* Extrait du document *

A l’heure où la consommation de sucre en France relève d’un enjeu de santé publique, la députée MoDem de la 9ème circonscription du Pas-de-Calais alerte sur les dérives industrielles que pourrait entrainer la nouvelle taxation des boissons sucrées. A savoir une substitution massive des sucres ajoutés par les édulcorants.
Fin novembre, l’Assemblée nationale a adopté de nouvelles mesures pour augmenter la taxation des boissons contenant du sucre ajouté ou des édulcorants. Pensez-vous que taxer le consommateur l’incitera réellement à réduire sa consommation de boissons sucrées ?
Le but de ces nouvelles mesures ne consiste pas tant à taxer le consommateur qu’à inciter les industriels à réduire la quantité de sucre qui est ajoutée dans les boissons. Malheureusement, ce n’est qu’avec la taxation que l’on parviendra à leur faire entendre raison. Afin qu’ils restent bien conscients des enjeux de santé publique, il me semble important d’adopter une ligne incitative et directive pour montrer la voie que l’on veut suivre.
En ce sens, les édulcorants présentent un peu un « effet pervers » dans la mesure où ils ne modifient pas le goût des aliments malgré les calories en moins. Sans oublier leur composition chimique, dont les effets nocifs ou bénéfiques sur la santé n’ont pas encore été démontrés selon l’ANSES. Plutôt que d’utiliser ces produits le plus souvent importés de Chine ou des Etats-Unis, je suis favorable à une consommation de sucre plus raisonnée, issue d’une production locale.

* Exercice A *
D'après l'extrait sur la taxation des boissons sucrées, de quels pays les édulcorants sont-ils le plus souvent importés ?
* Exercice B *
Condensez le paragraphe de l'extrait sur la taxation des boissons sucrées qui commence par « Le but de ces nouvelles mesures », sans perdre ses faits principaux.
* Exercice C *
Reproduisez à l'identique un passage de l'extrait sur la taxation des boissons sucrées : partez des mots « Fin novembre, l’Assemblée » et terminez après les mots « boissons sucrées ? ».
Les données qui suivent ce texte n'ont aucun rôle ici.

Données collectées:
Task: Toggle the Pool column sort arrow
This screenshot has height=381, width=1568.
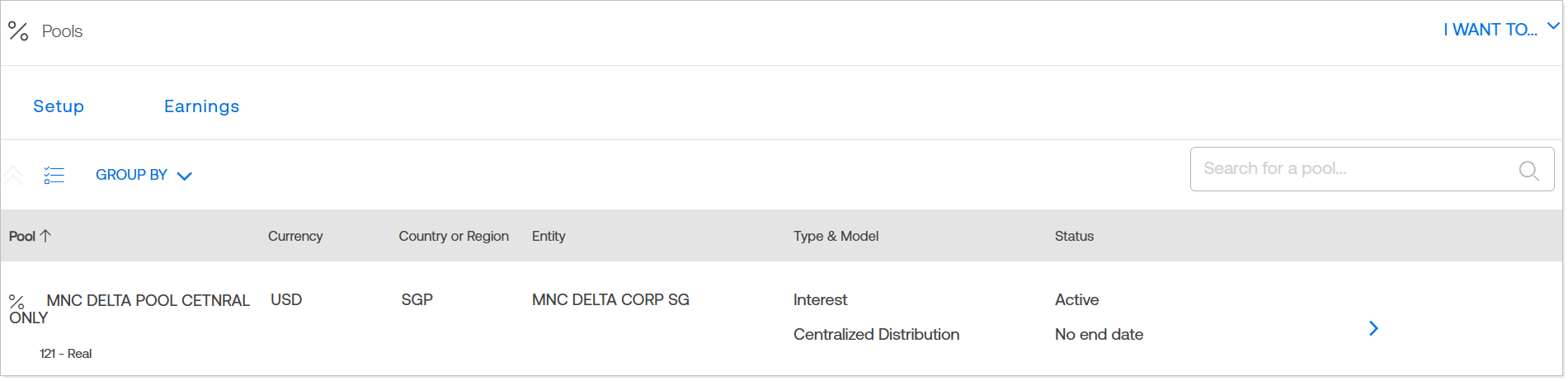Action: [x=46, y=236]
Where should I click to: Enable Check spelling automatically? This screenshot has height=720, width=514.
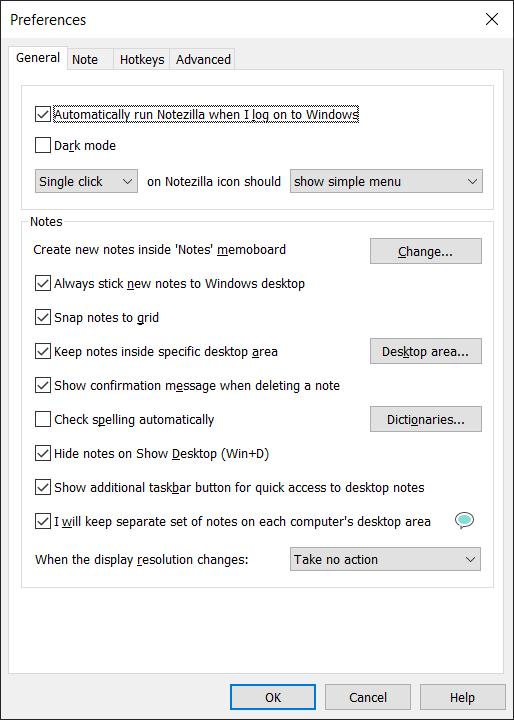pos(43,419)
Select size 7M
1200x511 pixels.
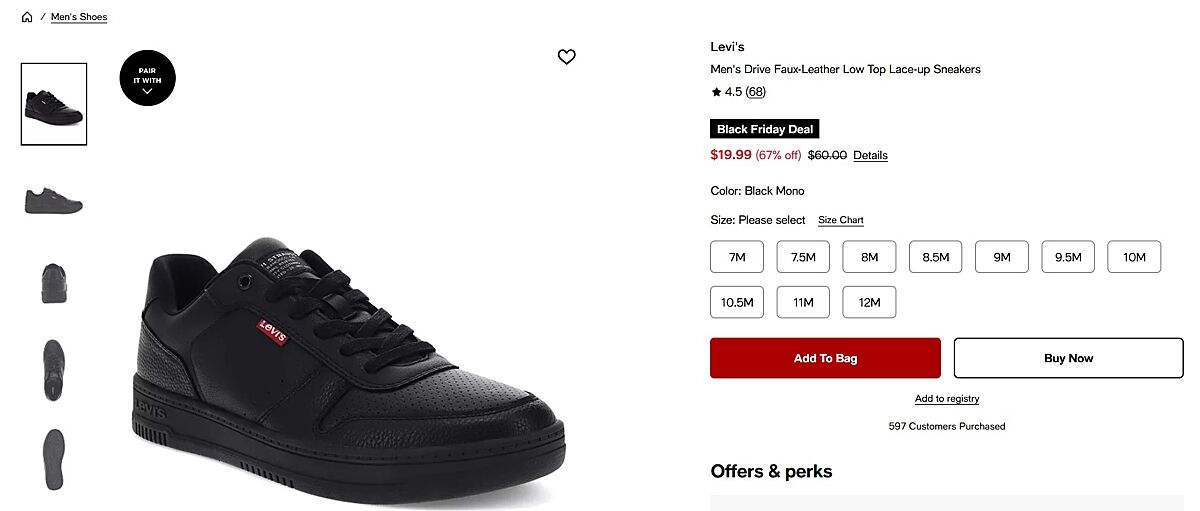tap(737, 257)
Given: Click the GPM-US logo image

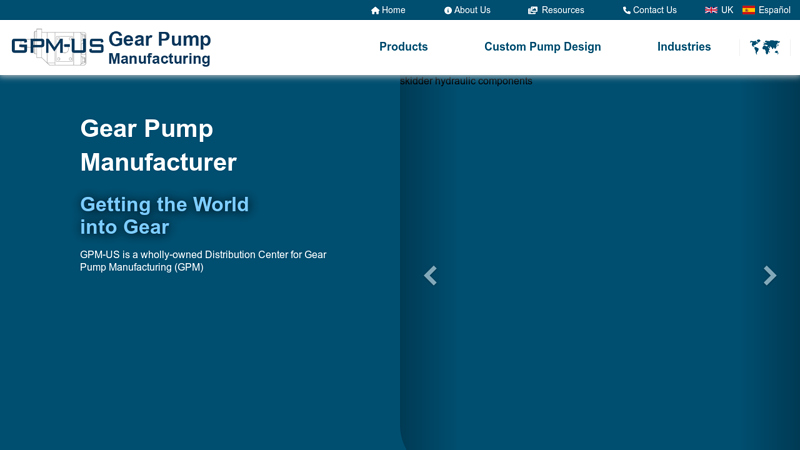Looking at the screenshot, I should pyautogui.click(x=57, y=47).
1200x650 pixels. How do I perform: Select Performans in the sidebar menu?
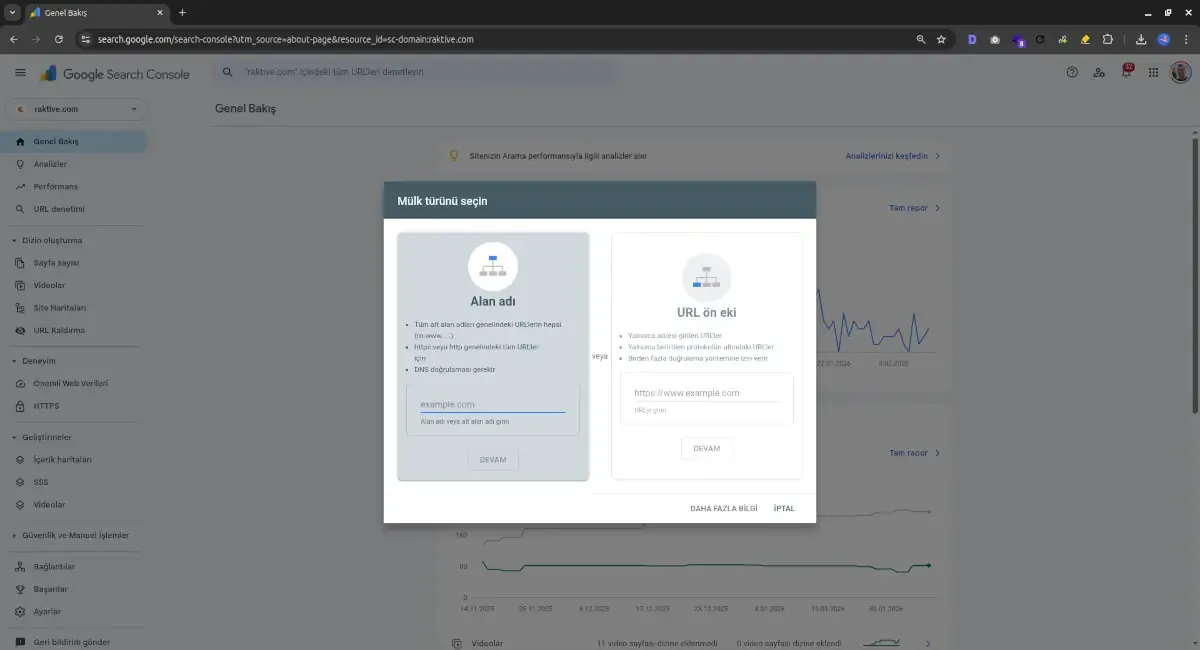55,186
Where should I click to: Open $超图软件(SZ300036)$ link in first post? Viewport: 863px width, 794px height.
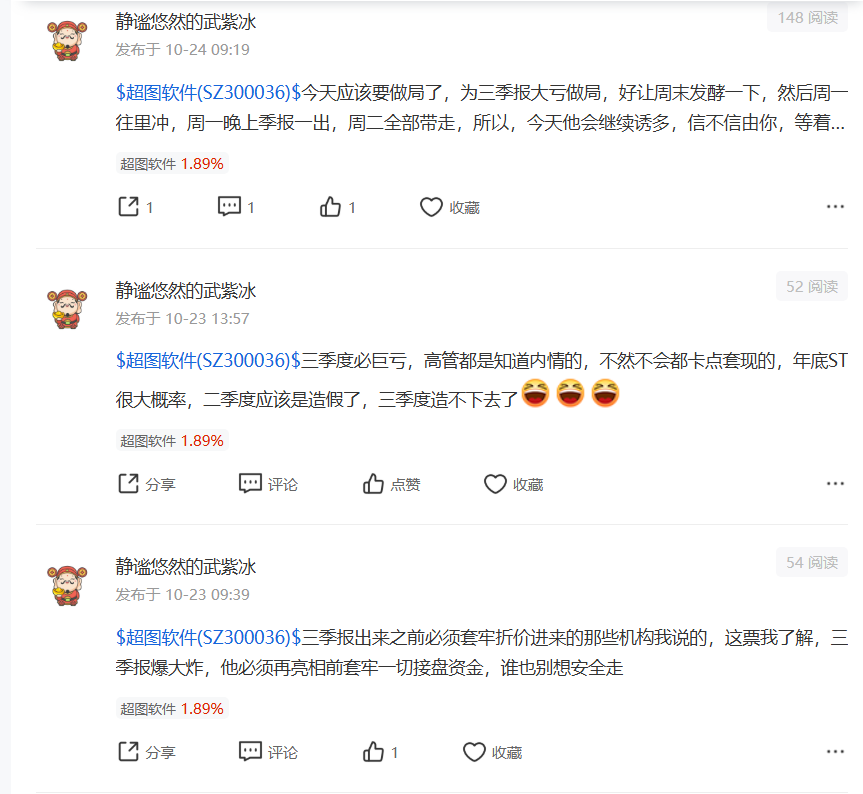tap(208, 92)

* Réponse rédigée A *
Ils sont le plus souvent importés de Chine ou des États-Unis.

* Réponse rédigée B *
Les nouvelles mesures visent moins à taxer le consommateur qu'à pousser les industriels à réduire le sucre ajouté dans les boissons. Seule la taxation permettra de les en convaincre. Une ligne incitative et directive doit leur rappeler les enjeux de santé publique et montrer la voie à suivre.

* Réponse rédigée C *
Fin novembre, l’Assemblée nationale a adopté de nouvelles mesures pour augmenter la taxation des boissons contenant du sucre ajouté ou des édulcorants. Pensez-vous que taxer le consommateur l’incitera réellement à réduire sa consommation de boissons sucrées ?